I tak cię kocham - recenzja
2018-01-05 08:34:26Kumail Nanjiani, pakistański aktor, przy okazji filmu „I tak cię kocham” postanowił udzielić się także podczas pisania scenariusza. Czy jego talent był wystarczający, by ta nowa komedia romantyczna pobiła serca widzów? Przeczytajcie recenzję filmu!
„I tak cię kocham” to komedia romantyczna, która jest jak świnka morska - ani świnka, ani morska. Romansu jest tu niewiele, a wątek miłosny połyskuje gdzieś na końcu opowieści. Komizm jest raczej sytuacyjny i w 99% przypadków pojawia się w „sucharach” głównego bohatera, który jest stand-uperem klasy B w jednym z chicagowskich lokali. Zatem jego dowcipy mają być słabe, a i sam Kumail (postać ma na imię tak jak aktor) często dopowiada, że „To dowcip” czy „Żartowałem”.
Skoro nie jest ani komediowo, ani romantycznie, to jak jest? Film w reżyserii Michaela Showaltera to po prostu obyczajowa opowieść, której bliżej jest do szpitalnego dramatu niż podnoszącej na duchu komedii o trzydziestolatkach. Głównym tematem są tu bowiem stereotypy, a idąc dalej mamy tu jeszcze rasowe uprzedzenia i zwyczaje kulturowe, w większości niezmiennie obowiązujące chyba od średniowiecza (aranżowane małżeństwa).

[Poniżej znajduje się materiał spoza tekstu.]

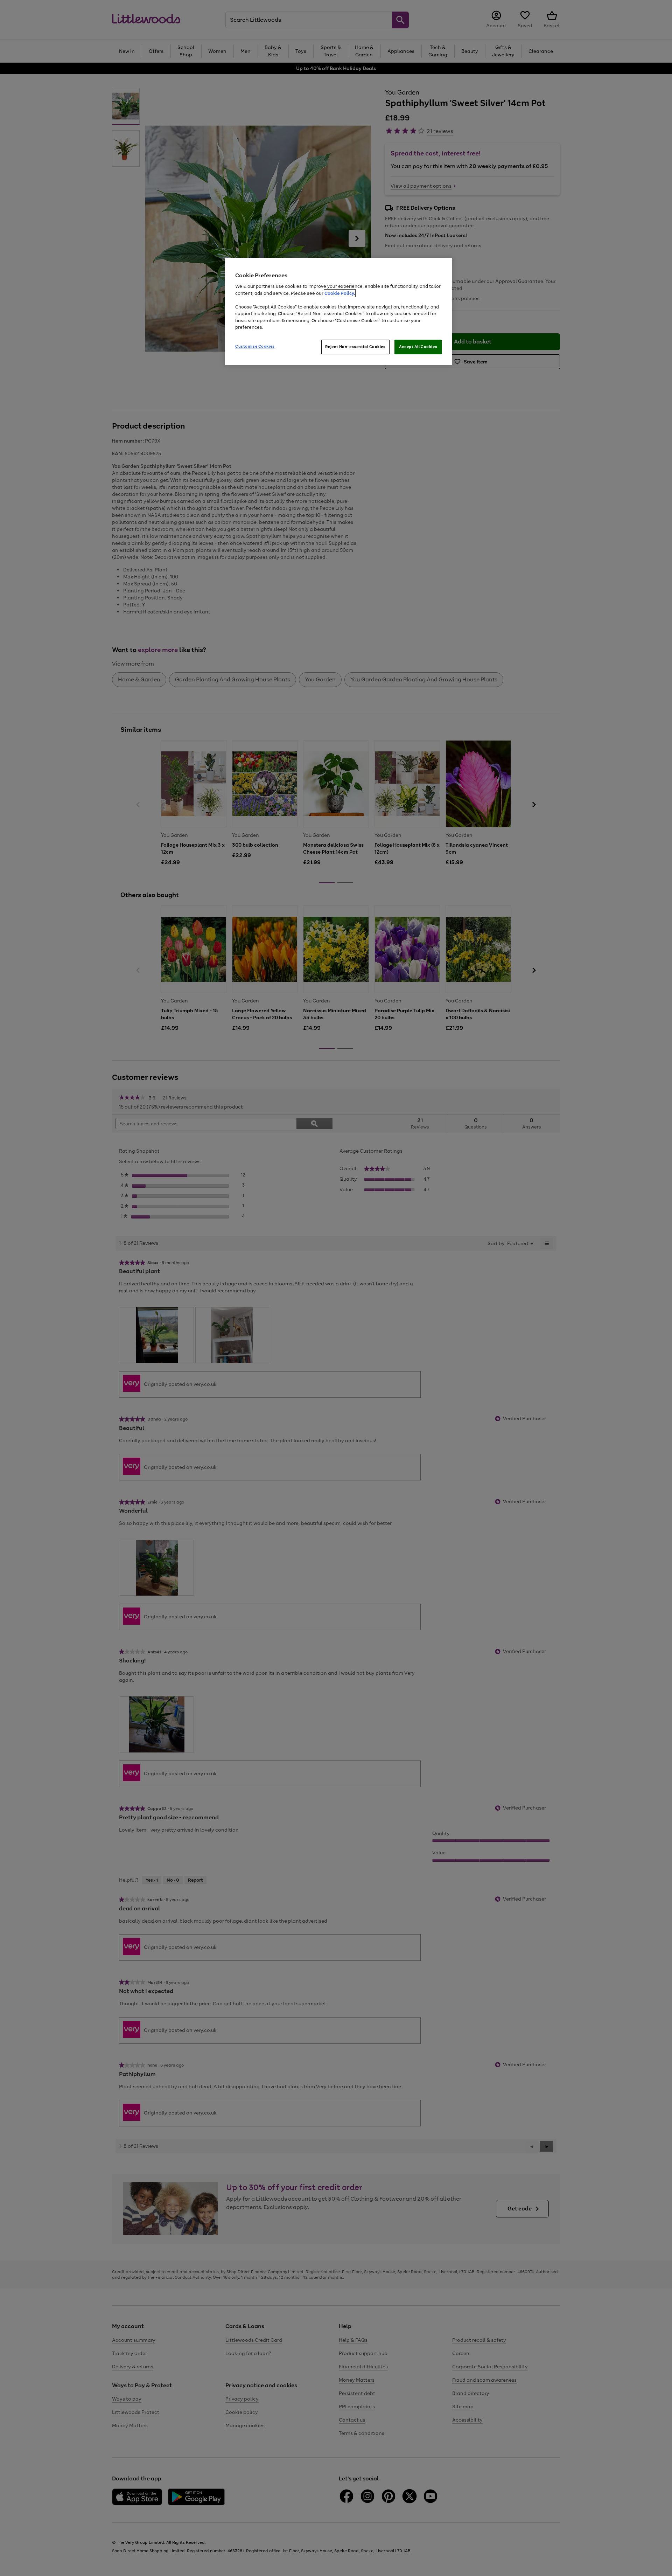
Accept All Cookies (418, 346)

Obserwując relacje bohatera z rodzicami będącej w śpiączce jego niedoszłej/byłej dziewczyny można zauważyć porażającą łatwość z jaką przychodzi nam obecnie szufladkowanie Hindusów jako podejrzanych, niegodnych zaufania, islamskich fanatyków. A ten medal ma naturalnie swoją drugą stronę, bo w tamtejszej kulturze związki z amerykankami są podstawą do wykluczenia danego mężczyzny z rodziny. Bezcenne staje się tu wyznanie Kumaila przed rodzicami, kiedy mówi im, że nie wie w co wierzy i że wyjechał z ojczyzny, by się dowiedzieć, poznać nowe, inne, własne życie.

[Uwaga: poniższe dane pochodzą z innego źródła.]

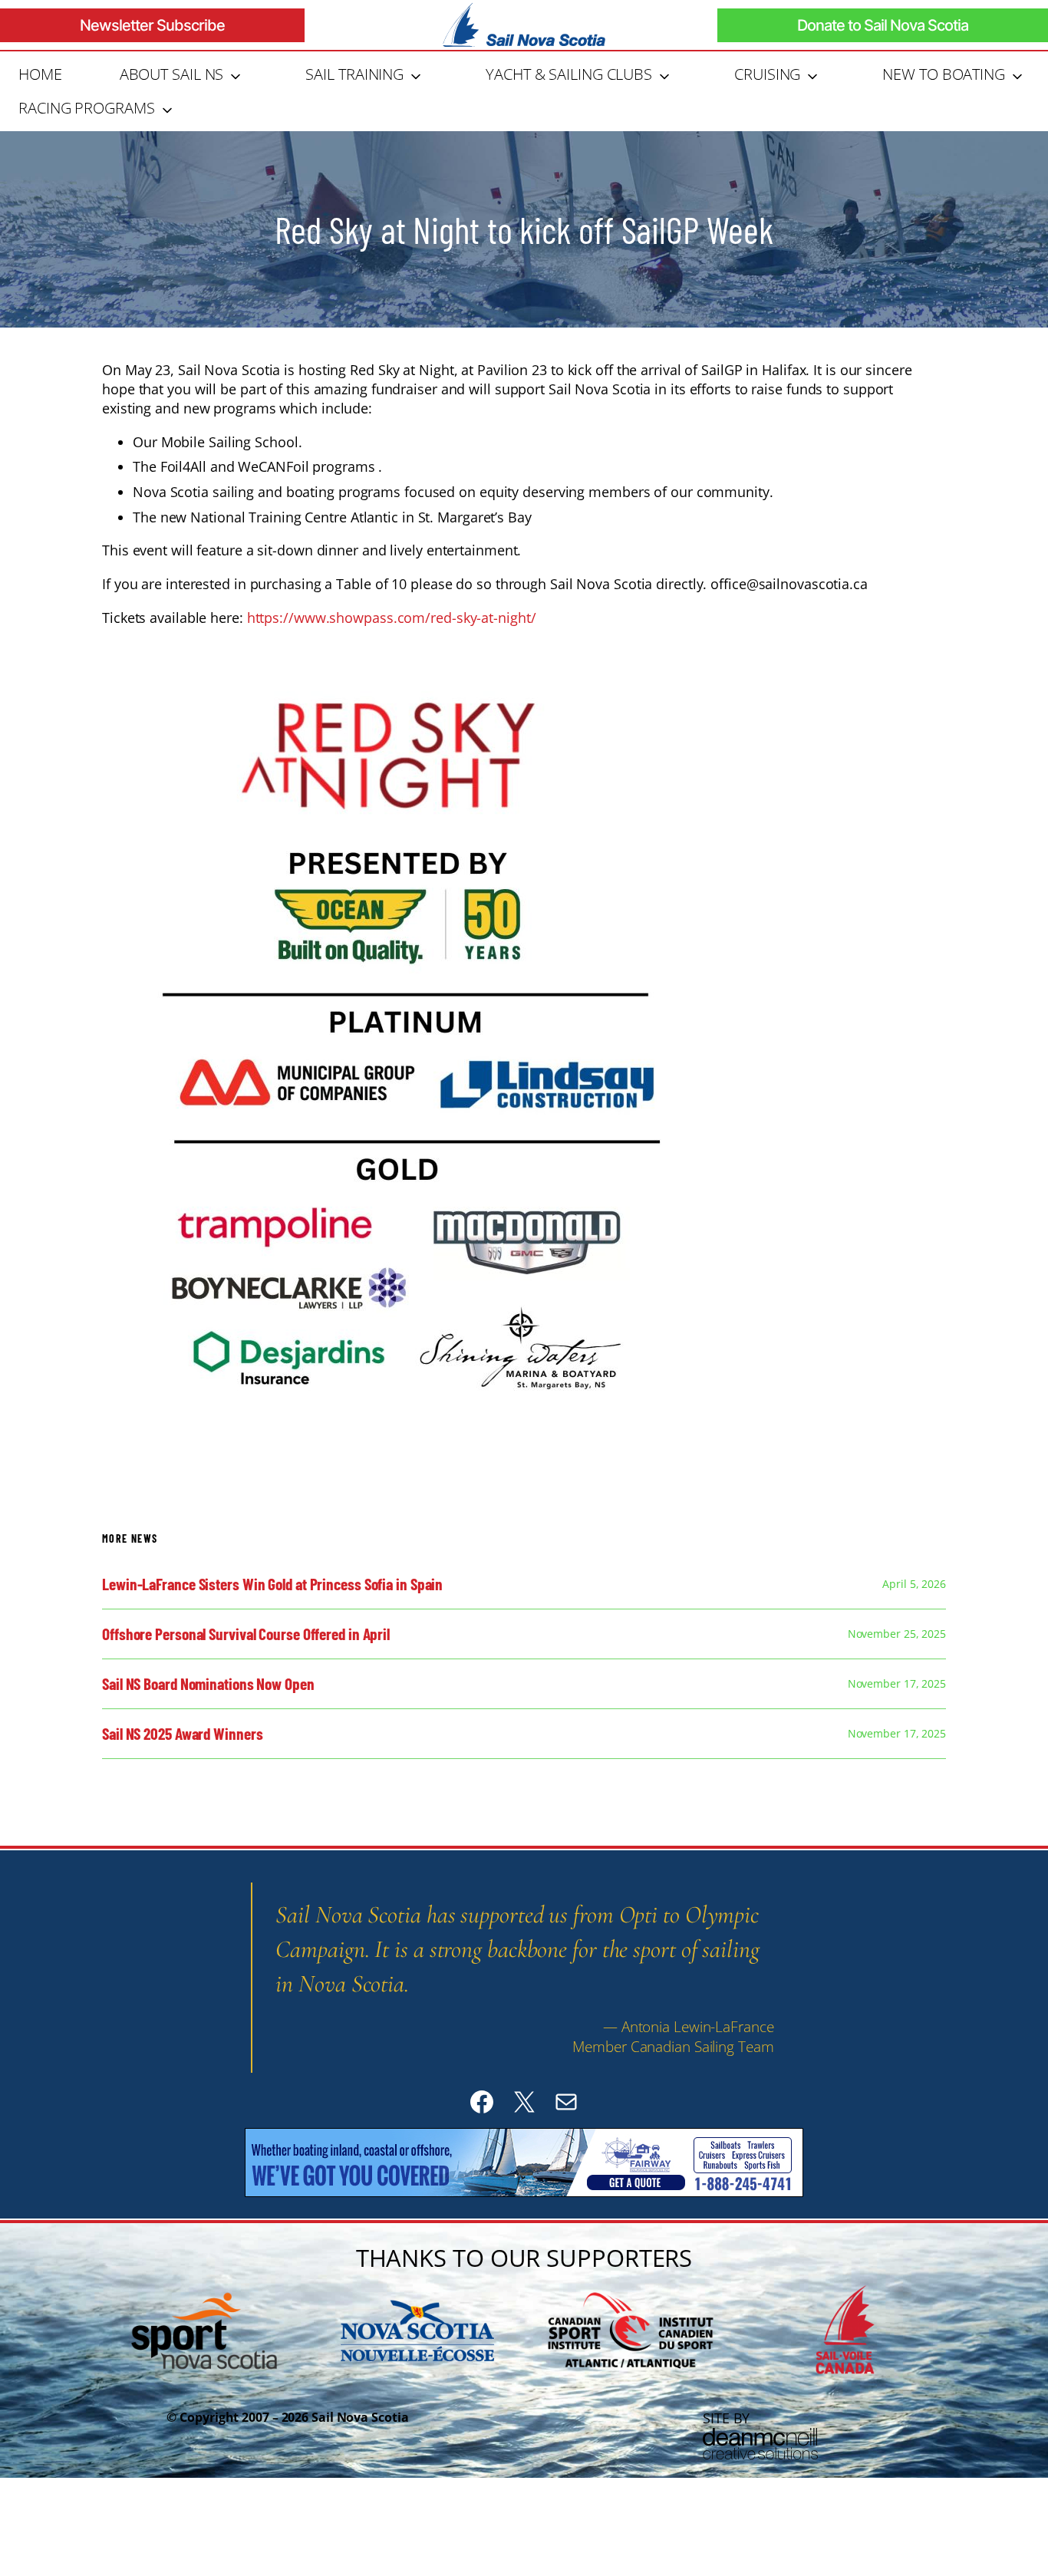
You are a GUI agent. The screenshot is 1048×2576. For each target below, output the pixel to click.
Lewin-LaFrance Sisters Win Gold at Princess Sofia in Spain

Z resztą dialogi to zdecydowanie najmocniejszy punkt tej produkcji. Jest ich dużo i w większości są świetnie napisane i zagrane. Aktorsko wyróżnia się zwłaszcza Zoe Kazan, grająca Emily, czyli dziewczynę Kumaila. Z nią też związany jest doskonały, życiowy finał całego filmu. Rozmowa tej pary może wzbudzić zachwyt i myśl, że ta historia nie zakończy się tandetnym happy endem, lecz rozmową prawdziwych ludzi, którzy chcą sobie coś wyjaśnić. Twórcy jednak nie mogli na tym poprzestać i dodali klamrowe zakończenie, które niby jest satysfakcjonujące, ale popada w banał.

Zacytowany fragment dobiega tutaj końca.